The express messenger had received a signal from Mr. Carter, and now said:
“I tell you what it is, Mr. Bulson; I can’t help you out. The matter is entirely out of my hands. Just before you came in the conductor levied on all my goods in transit and claimed the right to seize your case of milk for the benefit of the passengers. You’ll have to send in your claim to our company, and it will get the value of the milk from the railroad people for you. That’s all there is to it.”
“What?” roared Mr. Bulson, aghast at these words.
“You heard me,” responded the expressman, handing Mr. Carter a hammer and nail puller.
The conductor kneeled down and proceeded to open the box. The fat man would have torn his hair only he was bald and there was none he could spare.
“Get away from that box! get away!” he commanded, fairly dancing about the car. “Do you know what I’ll do? I’ll sue the company.”
“All right. Begin suit at once,” growled Mr. Carter. “Get out an injunction right away. Don’t fret; you’ll get your share of the milk with the rest of us.”
“Why, it’s all mine,” croaked the fat man, hoarse with wrath. “I’ll show you—”
“Go ’way,” ordered a burly brakeman, pushing him aside, and stooping to help pull off the cover of the box. “You ought to be taken out and dumped in the snow, mister. It would cool you off.”
“Come, Bess!” urged Nan, anxiously. “Let’s go away. We’ll get the milk for the puppy afterward. I’m afraid there will be trouble.”
“I wish they would throw that mean old Bulson into the snow. He deserves it,” Bess returned bitterly.
“Do let’s go away,” Nan said again, as the men’s voices became louder.

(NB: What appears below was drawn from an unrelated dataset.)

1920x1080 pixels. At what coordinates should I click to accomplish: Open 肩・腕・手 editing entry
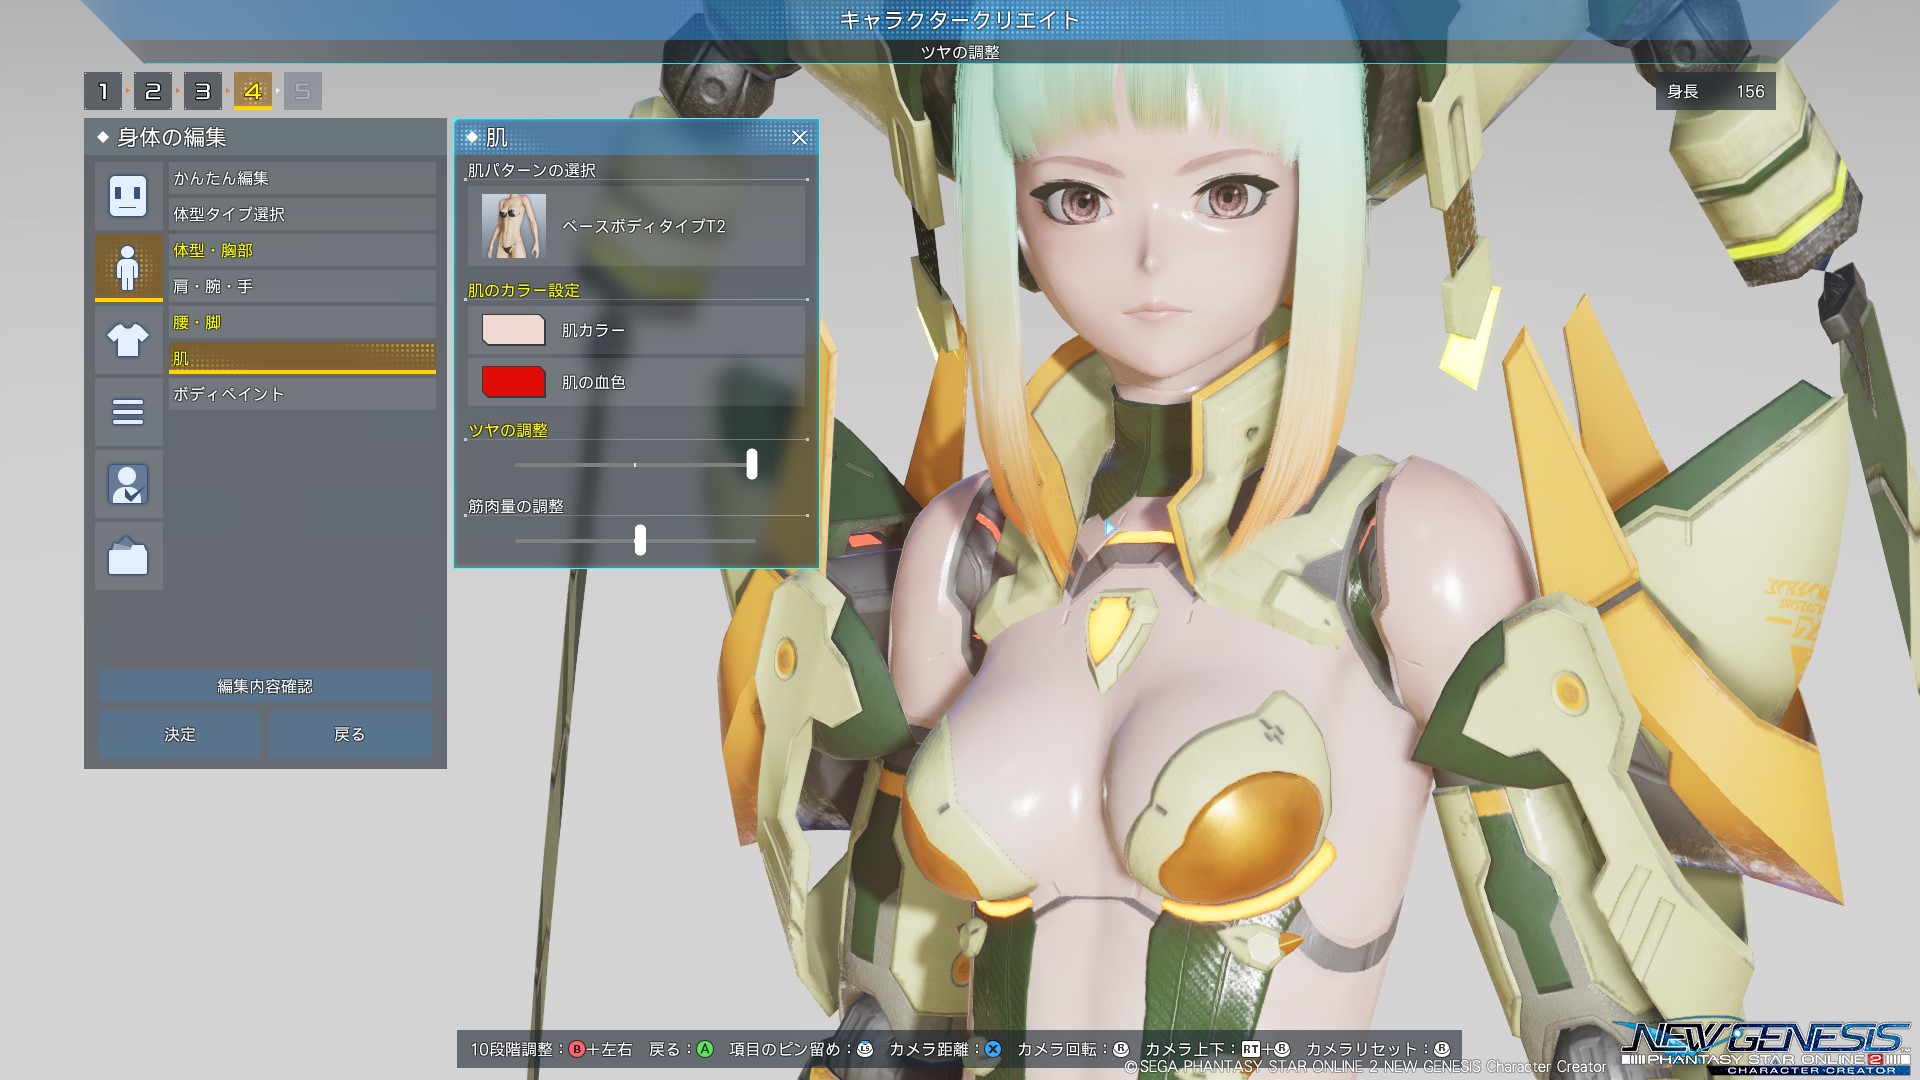[301, 286]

“Oh, dear me! you never will let me have any fun,” declared Bess, her eyes sparkling.
“Do you call a public brawl, fun?” demanded Nan, as they opened the door of the car.
At that moment, just as the two girls with the squirming, shivering puppy, were about to step out upon the platform between the baggage cars, they were startled by a muffled shout from overhead.
“Oh! what’s that?” gasped Bess.
Both she and Nan looked up. Lumps of snow from the roof of the tunnel began to fall. Then came a louder shout and a pair of booted legs burst through the roof.
“Goodness—gracious—me!” cried Nan. “Here comes—”
“An angelic visitor!” squealed Bess.
With another shout of alarm, a snow-covered figure plunged to the platform. The cowhide boots landed first, so the man remained upright. He carried a can in each hand, and all around the covers was frozen milk, betraying at once the nature of his load.
He was a slim, wiry man, in a ragged greatcoat, a cap pulled over his ears, sparkling, little, light-blue eyes of phenomenal shrewdness, and a sparse, strawcolor chin-whisker.
“Wall, I vow to Maria!” gasped the newcomer. “What’s this I’ve dropped into?”